C’est compliqué. Nous travaillons avec l’Association Internationale des Libraires Francophones (AILF). A ma connaissance, il n’y a plus de libraire mauricien membre de l’AILF. J’ai travaillé pendant presque 25 ans à la librairie Gérard à Saint-Denis, je connais mes confrères mauriciens. (Il cite André Lam de Bookcourt, Ahmad Sulliman des Editions Le Printemps, La librairie Papyrus, La librairie Le Trèfles entre autres).  

C’est un signe des difficultés rencontrées par les libraires mauriciens ? 
Le Covid-19 est passé par là. C’est compliqué dans tout l’espace francophone. Après, un libraire mauricien ou malgache peut s’en sortir sans le soutien de l’AILF en termes de formation, de professionnalisation. 

Est-ce que la filière du livre dans la région se remet du Covid-19 ?   
La Réunion est beaucoup moins touchée que le reste de l’océan Indien. L’Etat français est intervenu d’une façon massive. La Région Réunion aussi a soutenu les libraires. Quand les gens sont enfermés chez eux pendant plusieurs semaines, qu’est-ce qui leur reste ? Ils lisent. L’activité a repris depuis une bonne année de façon intéressante. 

Ailleurs dans la région, les aides n’ont pas été au rendez-vous. Le Festival de Trou d’Eau Douce, c’est une initiative d’un auteur qui s’appelle Barlen Pyamootoo, avec des subventions qui sont privées et pas nationales. L’Institut Français de Maurice le soutien sur le plan technique et financier. La Réunion des livres paie les billets d’avions de tous ses auteurs/illustrateurs, ainsi que les per diem. L’hébergement est pris en charge par l’IFM. Des salons comme celui de Trou d’Eau Douce, il y en a à La Réunion, sauf qu’ils sont subventionnés par l’Etat, la Région, l’Education nationale, des collectivités locales. C’est la grande différence avec Maurice. 

Pourquoi ce modèle n’arrive pas à être répliqué à Maurice ?  
C’est aussi des questions de volonté politique pour investir dans la culture. L’Etat mauricien est plus enclin à investir dans l’éducation que dans la lecture. 

La Réunion des livres est aussi engagée dans la «lutte contre les inégalités d’accès à la lecture». Quelles pistes donneriez-vous à Maurice ? 
Avant de lutter contre quoi que ce soit, il faut mettre en place une filière : celle des auteurs, des éditeurs, des libraires. Que tous ces gens travaillent conjointement, avec le soutien de l’Etat ou des collectivités, comme cela se fait à La Réunion. Sans quelques sous, il n’y a pas d’action possible. Ensuite, il faut aussi être à l’écoute des collectivités et de leurs besoins. 

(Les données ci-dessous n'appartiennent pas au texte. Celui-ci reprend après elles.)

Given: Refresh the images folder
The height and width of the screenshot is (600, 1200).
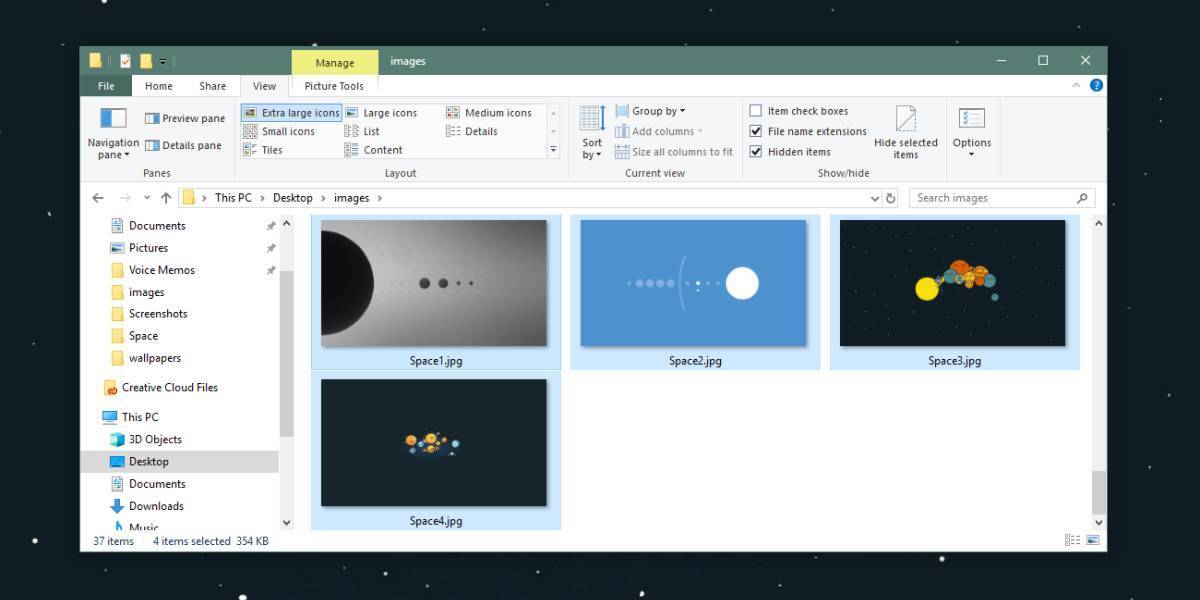Looking at the screenshot, I should pos(891,197).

A La Réunion, il y a un gros problème d’illettrisme. Certaines collectivités sont soucieuses de le réduire voire de le faire disparaître. Nous avons monté une opération qui s’appelle Des livres à soi où l’on fait rentrer le livre dans lakaz à travers les parents. 

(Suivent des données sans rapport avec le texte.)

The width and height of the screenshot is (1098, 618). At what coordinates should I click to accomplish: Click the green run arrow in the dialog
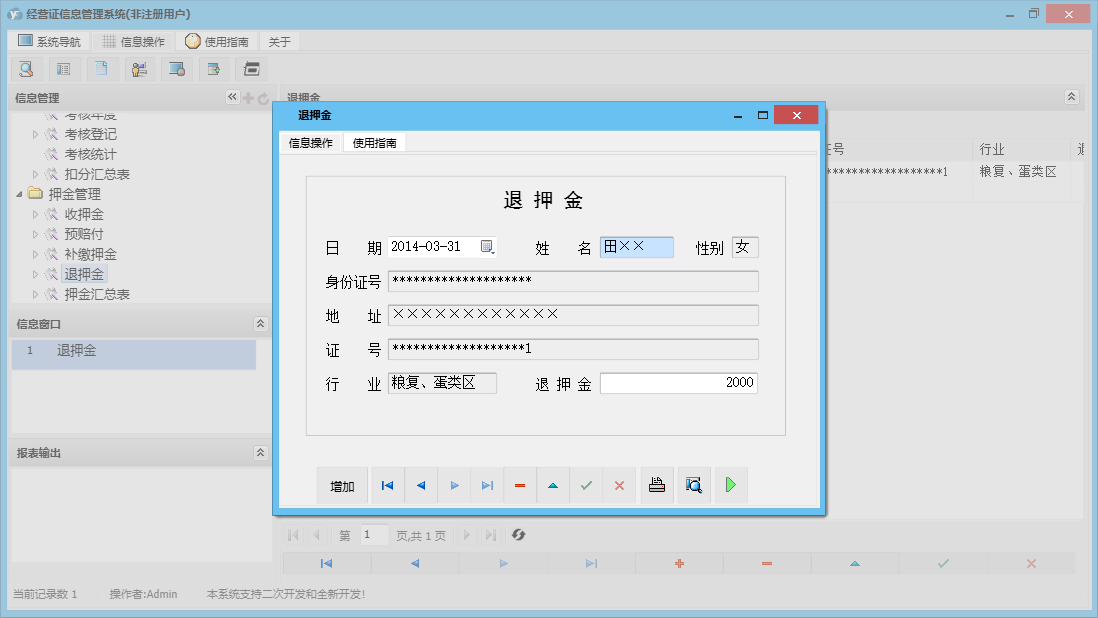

Tout cela n’exclut pas un syndicat des libraires pour faire avancer leur filière. Si on veut vraiment bouger, il faut des gens qui fédèrent, dans un souci de professionnalisation. Professionnalisation de l’édition parce que, y en a marre de l’autoédition. Professionnalisation des libraires parce que, y en a marre des gens qui s’installent sur un bout de table avec trois bouquins et s’intitulent libraires. Y en a marre des éditeurs qui ne respectent pas les auteurs, que ce soit en termes de contrats et des droits. Y en a marre des auteurs qui s’improvisent romanciers et qui sont des écrivains du dimanche.    

A la Réunion, il y a pratiquement un auteur derrière chaque palmier et tous pensent être nobélisables à la fin de l’année. Soyons sérieux. Ecrire, cela se travaille. Beaucoup. Et avant d’écrire, je suis sûr qu’il faut lire.